La mirada masculina es un tema que caracteriza el cine de la realizadora parisina, pero en La sustancia la mirada de la mujer, especialmente hacia sí misma, es igual de relevante. La contemplación frente al espejo, un recurso abusado tanto por guionistas novicios como profesionales, adquiere una connotación que trasciende lo “reflexivo”. Esto último es posible gracias al entregado trabajo de Moore, quien, a lo largo de su carrera, no ha temido ponerse en lugares vulnerables, ya sea interpretando a una bailarina exótica posterior al ridículo que generó Showgirls (Paul Verhoeven, 1994) dos años antes o rapándose la melena para G.I. Jane de Ridley Scott. Desde ese sentido, fue una elección perfecta para el papel.

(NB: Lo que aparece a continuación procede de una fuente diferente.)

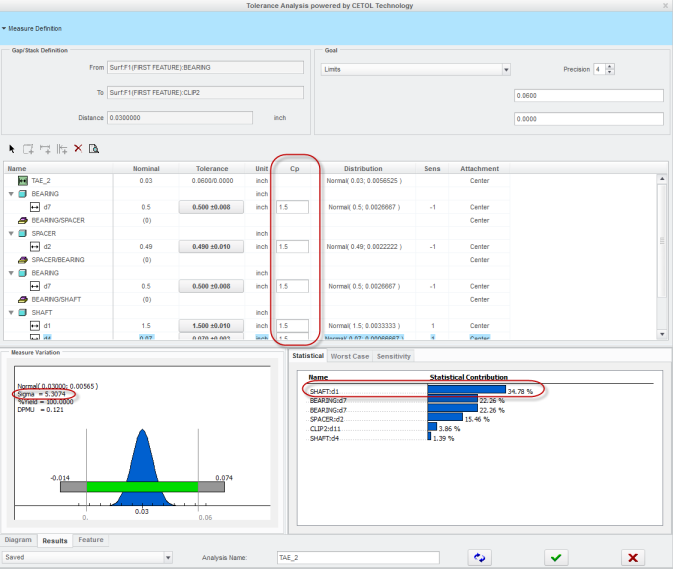Viewport: 673px width, 569px height.
Task: Click the red X delete icon
Action: [78, 148]
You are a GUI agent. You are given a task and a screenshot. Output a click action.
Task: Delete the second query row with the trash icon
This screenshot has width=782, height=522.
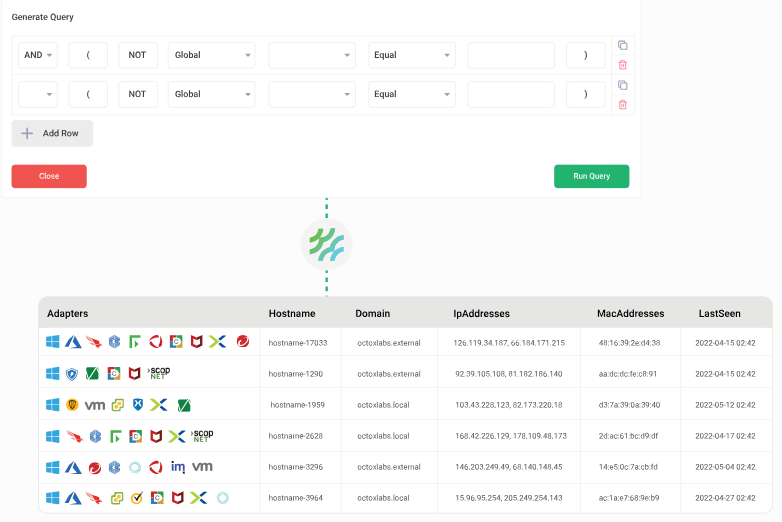[622, 104]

Qualley, por el contrario, brilla como el eye candy por el que muchos ejecutivos en traje matarían. La actriz habita los espacios altamente intervenidos (ni un daltónico se salva del intenso rojo de los sets) de tal forma que parece estar bajo los efectos de un filtro permanente de Instagram. La personificación perfecta de la belleza idealizada. Fargeat, a través de diversos tiros de cámara, hace un recorrido constante (y hasta morboso con un fin no explotativo, podría argumentarse) de la curvilínea figura de Sue, objeto del deseo de ese otro yo que reposa desnudo en un baño impoluto que captura la esencia de la puesta en escena de la película.

Quaid, encasillado durante años al rol de padre responsable, devora sus escenas como un grotesco y prepotente magnate de la industria del entretenimiento, demasiado embriagado con el poder, que bien podría haber salido de la pesadilla de alguna actriz que vivió en carne propia lo que desencadenó el #MeToo.

La sustancia, ganadora del premio a Mejor Guión en Cannes, es una poderosa alegoría sobre el exceso y la autoflagelación a la que nos sometemos en búsqueda de la aprobación de terceros. Ciencia ficción con sesos y consciencia. David Cronenberg estaría orgulloso.